Soal Latihan
• A. Sebutkan semua hakim yang memimpin atau mendampingi persidangan dalam artikel sidang Soehartono.
• B. Dalam artikel sidang Soehartono, siapa jaksa penuntut umum yang menghadirkan dua saksi?
• C. Tolong lanjutkan artikel sidang Soehartono mulai dari sesudah kalimat terakhirnya.

Kutipan

- - - -

Dugaan Suap kepada Mantan Kepala TPPU Bunta, PH Soehartono: Saksi dari JPU Tidak Kompeten

oleh -
Soehartono saat menjalani sidang lanjutan dengan agenda keterangan saksi dari JPU, di PN) Kelas 1A Palu, Selasa (17/01). (FOTO: IST)

PALU – Sidang lanjutan dugaan gratifikasi/suap dengan terdakwa Soehartono, kembali digelar oleh Pengadilan Negeri (PN) Kelas 1A PHI/Tipikor/Palu, Selasa (17/01).

Sebagaimana dakwaan Jaksa Penuntut Umum (JPU), Soehartono selaku Direktur PT Fortino Artha Sejahtera (FAS) yang juga Investor PT Aneka Nusantara Internasional (ANI), diduga melakukan gratifikasi kepada Kepala Kantor Unit Penyelenggara Pelabuhan (KUPP) Kelas III Bunta, Dean Granovic.

Pada sidang lanjutan yang yang dipimpin Chairil Anwar, didampingi hakim anggota Haris Kahohon dan Nur Alam tersebut, JPU Asma menghadirkan dua saksi, yaitu Agung Semiawan dan karyawan Bank Mandiri, Anita Dwi Puspitasari.

Dalam persidangan, Agung Semiawan mengungkapkan mengenai transfer dana dari terdakwa Soekartono di Bank Mandiri. Namun ia sendiri tidak mengetahui untuk apa dana yang ditransfer tersebut.

“Saya tidak tau untuk apa uang tersebut. Saya tidak kenal dengan Soehartono dan saya tahu hubungan antara Soehartono dengan Dean Granovic. Saya hanya meminjamkan buku rekening kepada Dean Granovic,” ucap Agung Semiawan saat ditanya hakim.

Sedangkan saksi Anita mengakui adanya transferan sejumlah dana dari Soehartono kepada Agung Semiawan dan Dean Granovic. Akan tetapi, saksi juga tidak kenal dengan Soehartono, dan tidak tahu hubungan antara Soehartono dengan Dean.

Anita di hadapan majelis hakim juga mengakui, bahwa ada rekening Soehartono di Bank Mandiri.

“Iya pak, ada rekeningnya Pak Soehartono di Bank Mandiri, ” ujarnya.

PH terdakwa, Erik Aleksander, SH, mengatakan, pihaknya sendiri akan melakukan pembuktian-pembuktian bahwa kliennya memang tidak melakukan perbuatan yang sebagaimana yang didakwakan JPU.

“Selama ini dari saksi-saksi yang dihadirkan JPU tidak kompeten karena tidak ada hubungannya dengan kasus Soehartono Soehartono, khususnya terkait dakwaan penyuapan kepada Dean di Pasal 5 dan pasal 3 UU Tipikor Tahun 2001. Itu tidak terbukti,” kata PH dari Kantor Advocat Seno Lawfirm & Investigations itu.

Dalam perkara ini, turut bergabung sebagai penasehat hukum Syahruddin, SH.

- - - -

Kumpulan Bahan
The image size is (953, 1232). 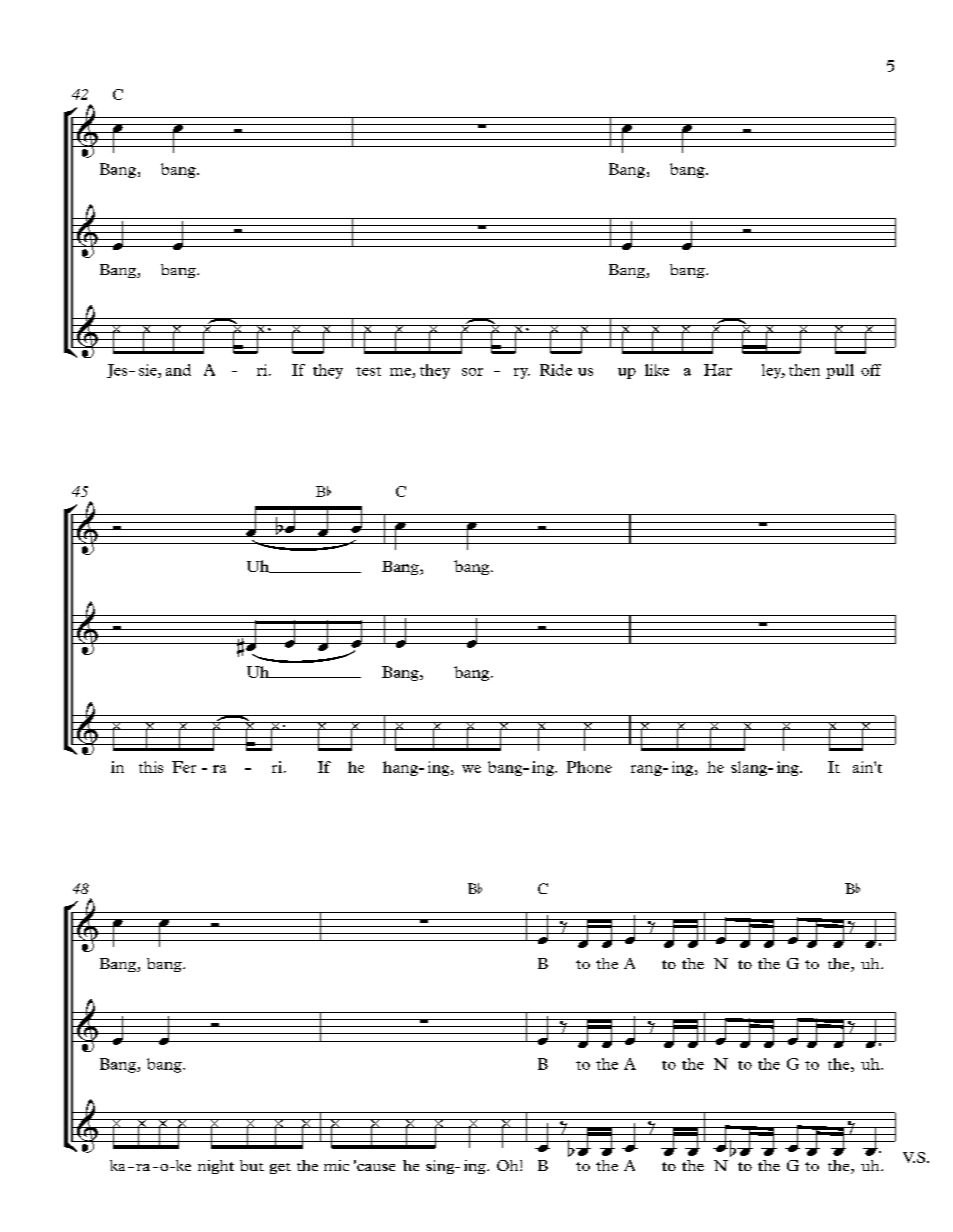 I want to click on Fer, so click(x=184, y=767).
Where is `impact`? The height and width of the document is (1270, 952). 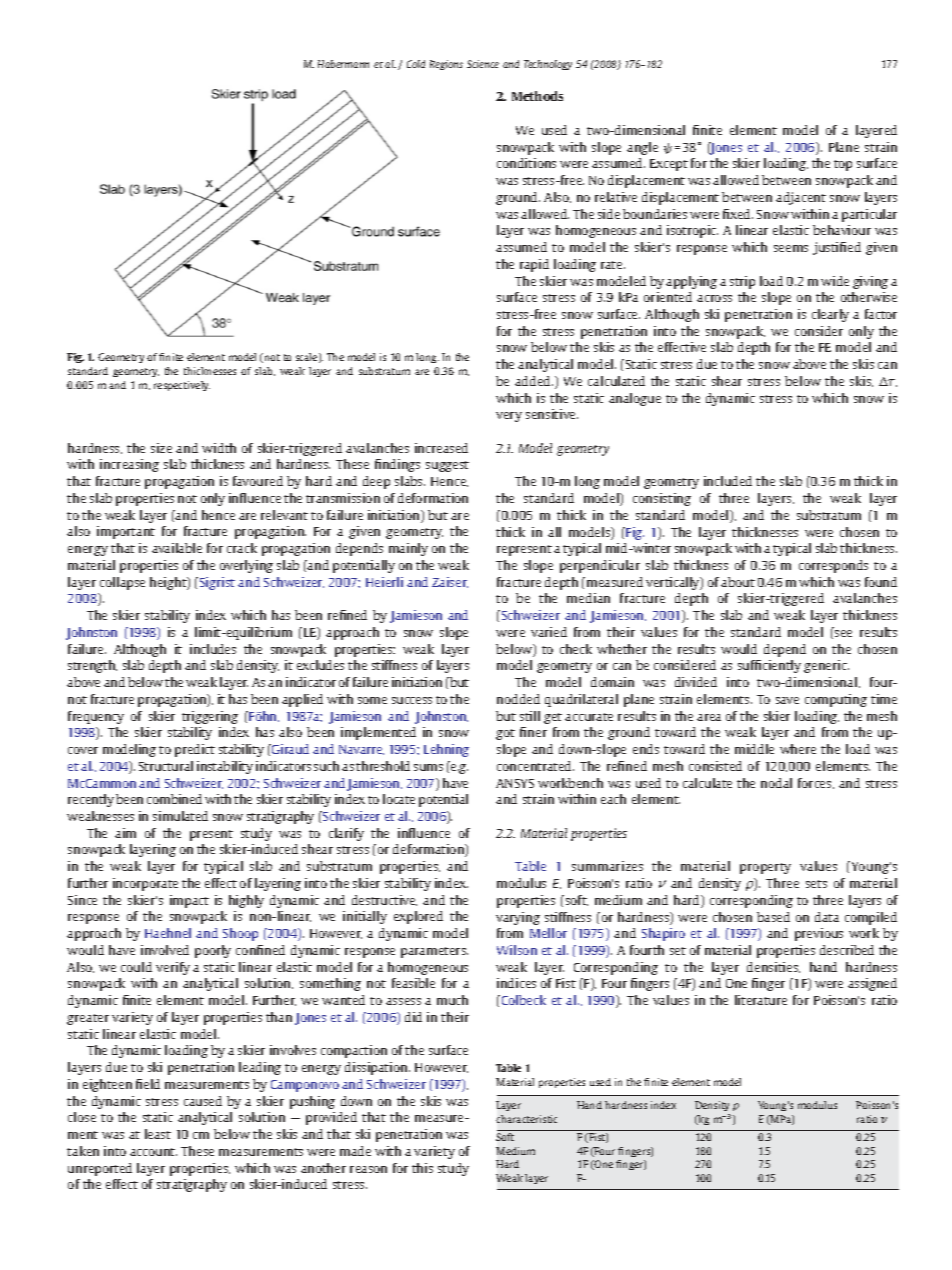 impact is located at coordinates (189, 901).
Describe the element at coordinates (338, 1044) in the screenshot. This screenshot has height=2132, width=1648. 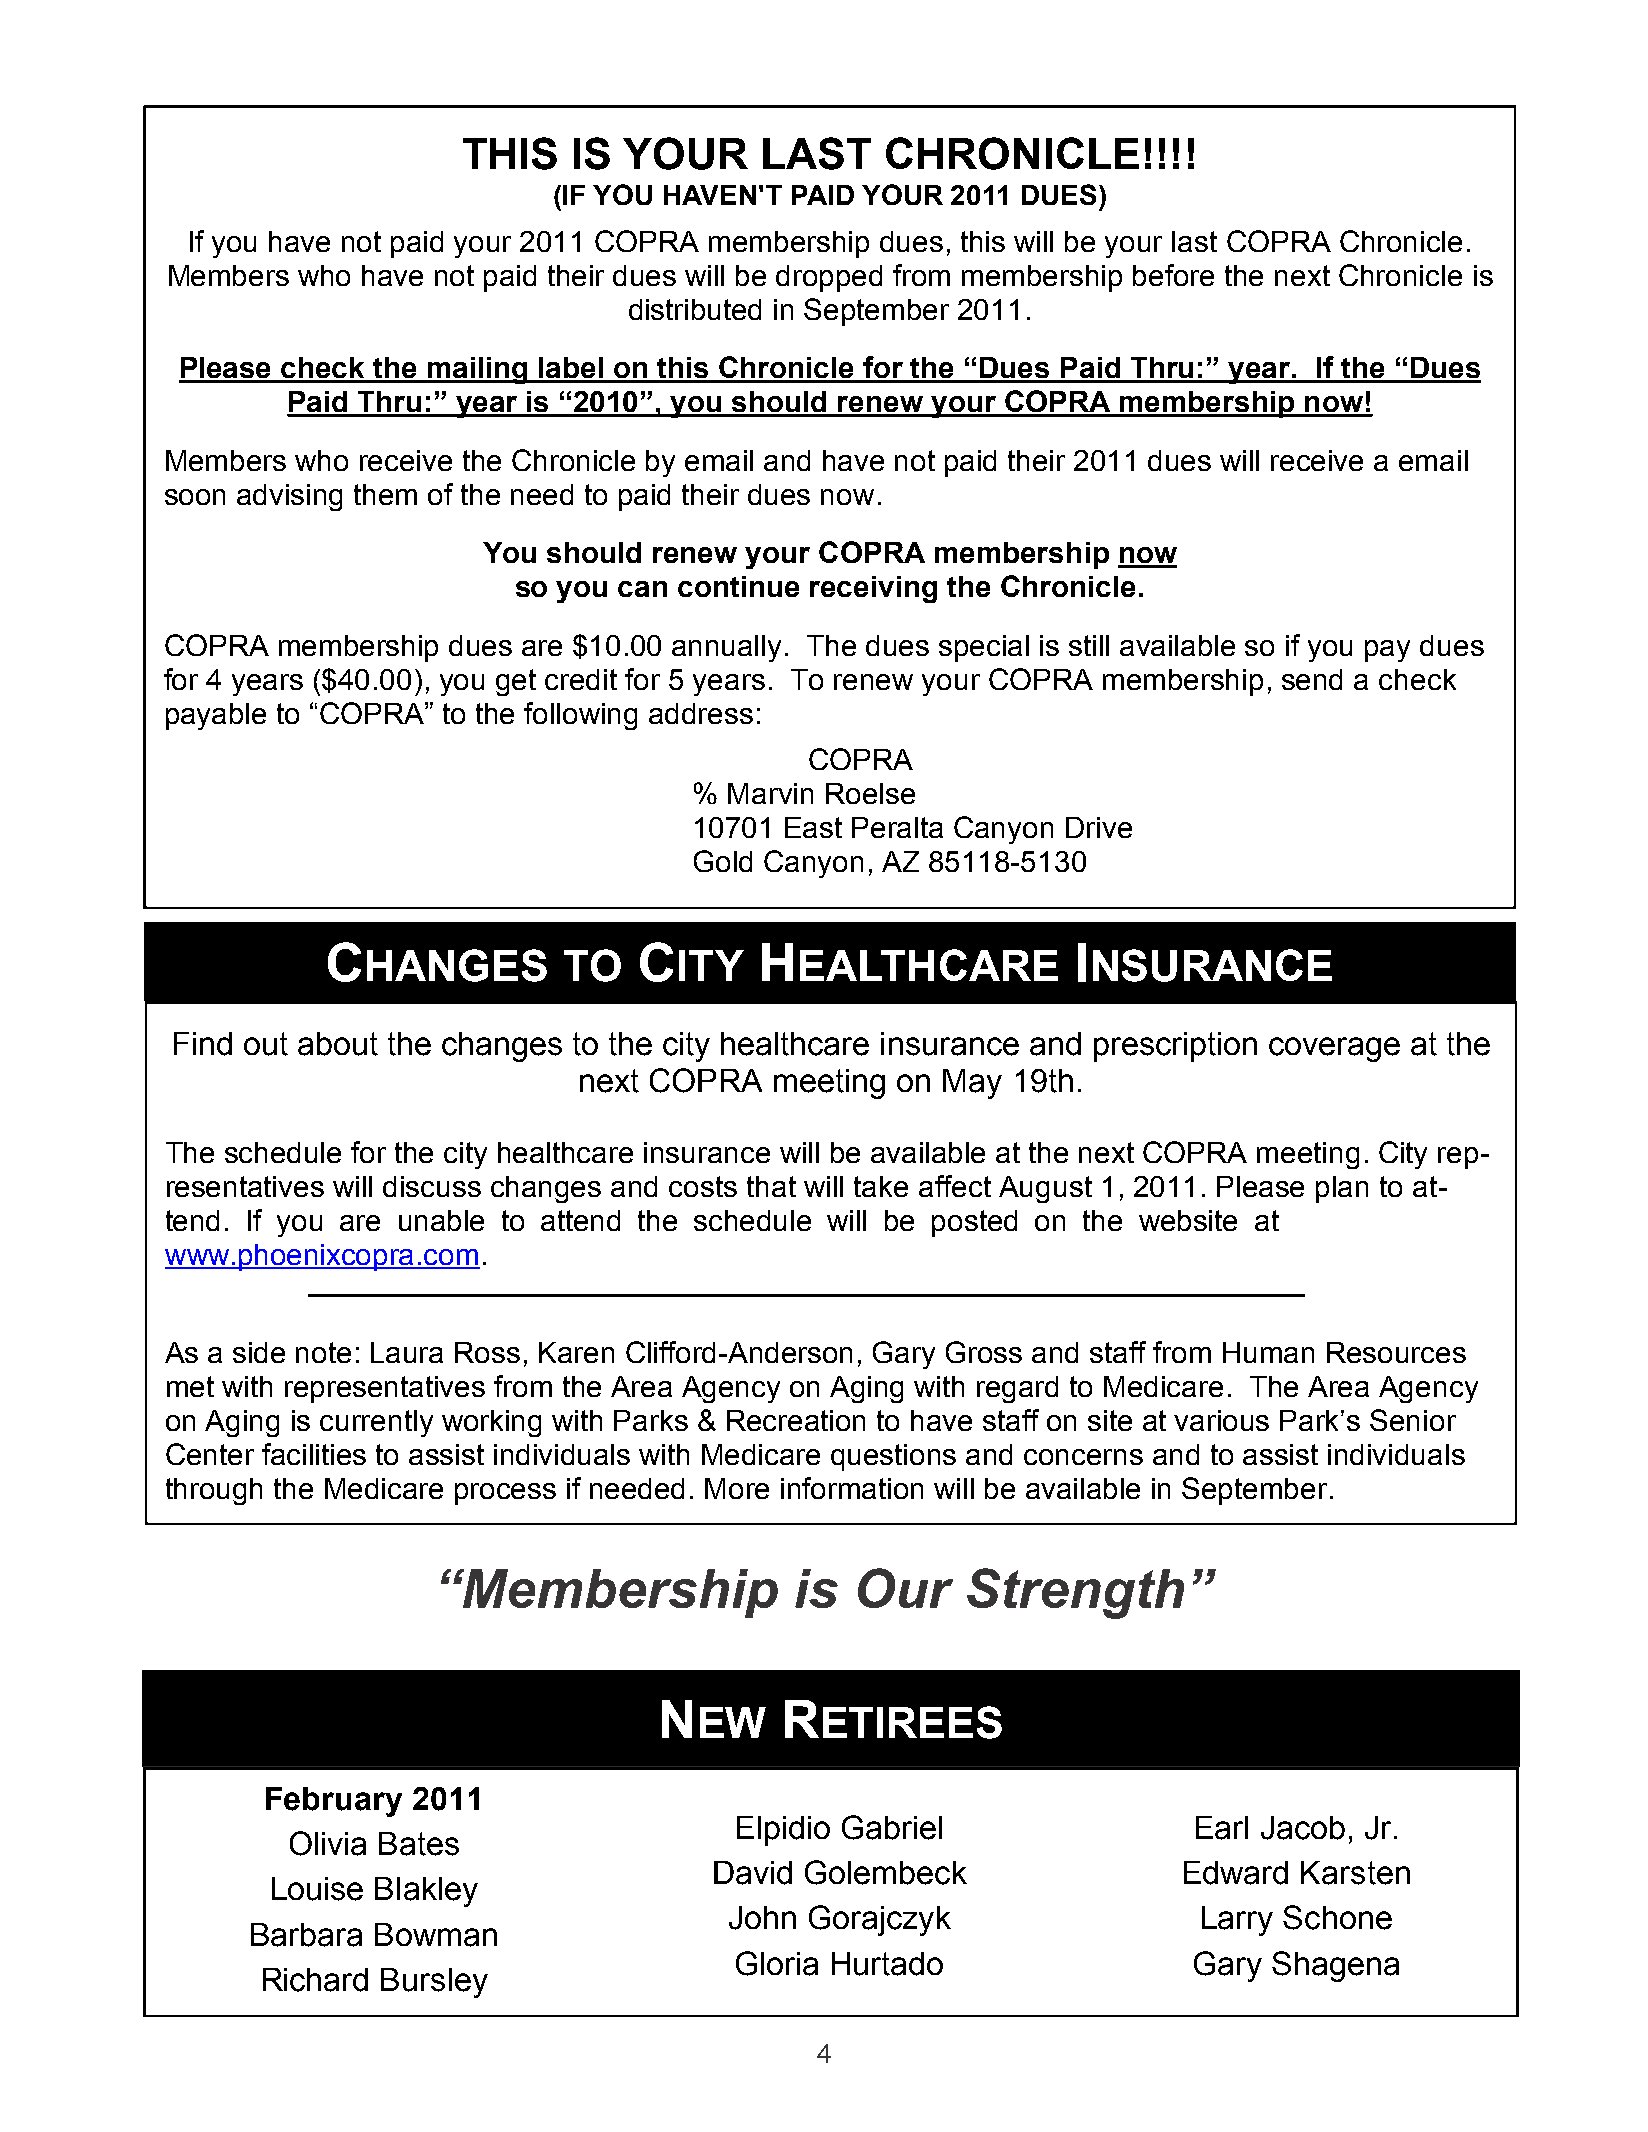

- - - -

Kunci Jawaban
• A. Chairil Anwar, Haris Kahohon, Nur Alam

• B. Asma

• C.
Ia juga menguraikan keterangan saksi-saksi lain yang dihadirkan JPU, tanggal 10 Januari lalu. Di mana saksi dari Kantor KUPP Bunta bernama Sadullah, Kasman Hadean dan Indra Hulawa, menerangkan bahwa agen kapal saksi yang bernama Nispu mengaku tidak mengenal Soehartono, dan tidak ada hubungan kerja.

“Jadi mereka (saksi) bingung sendiri dihadirkan dalam persidangan,” ungkapnya.

Pada saat berjalannya persidangan tesebut, lanjut dia, JPU terkesan mencoba membuat pengiringan opini kepada saksi Sadullah seolah-olah saksi mengetahui betul hubungan kerja antara PT ANI dan PT FAS terkait Izin Usaha Pertambangan.

Hal itupun langsung dibantah oleh Syahrudin selaku penasehat hukum Soehartono karena tidak ada hubungannya sama sekali dengan kantor KUPP Bunta.

Sementara pada persidangan tanggal 20 Desember 2022, Soehartono yang menjadi saksi mahkota dalam perkara Dean Granovic, mengungkapkan bahwa dana yang mengalir kepada Dean bukanlah gratifikasi.

Ia memberikan pinjaman kepada Dean karena ada hubungan pertemanan antara keduanya. Hal itu juga dibuktikan dengan adanya surat perjanjian antara keduanya.

Dalam surat perjanjian itu disepakati ada pinjaman sebesar Rp500 juta dengan bunga 12 persen dengan batas waktu selama 3 tahun. Selain itu ada jaminan sertifikat tanah yang di atasnya ada bangunan.

Ia juga menegaskan bahwa kliennya (Soehartono) adalah korban dalam perkara ini. Sedianya, kata dia, Soehartono sendiri hanya berniat baik meminjamkan uang kepada rekannya (Dean), tapi justru dijadikan terdakwa dalam perkara gratifikasi.

Menurutnya, laporan Ladumas terhadap Dean Granovic menjadi dasar Kejaksaan Tinggi Sulawesi Tengah. Akan tetapi saksi pelapor tidak dimunculkan dalam persidangan, sehingga tercermin indikasi penyalahgunaan kewenangan atau abuse of power dari pihak Kejati Sulteng.

“Harapan kami majelis hakim mengedepankan hati nuraninya dalam memutus perkara ini dengan seadil-adilnya. Karena dari fakta-fakta persidangan kita sudah melihat kebenaran-kebenaran,” ujar Erik.

Sidang akan kembali dilanjutkan pekan depan, Selasa (24/01/2023), di mana PH akan memunculkan bukti-bukti otentik berupa surat-surat penting terkait dengan perkara ini. (RIFAY)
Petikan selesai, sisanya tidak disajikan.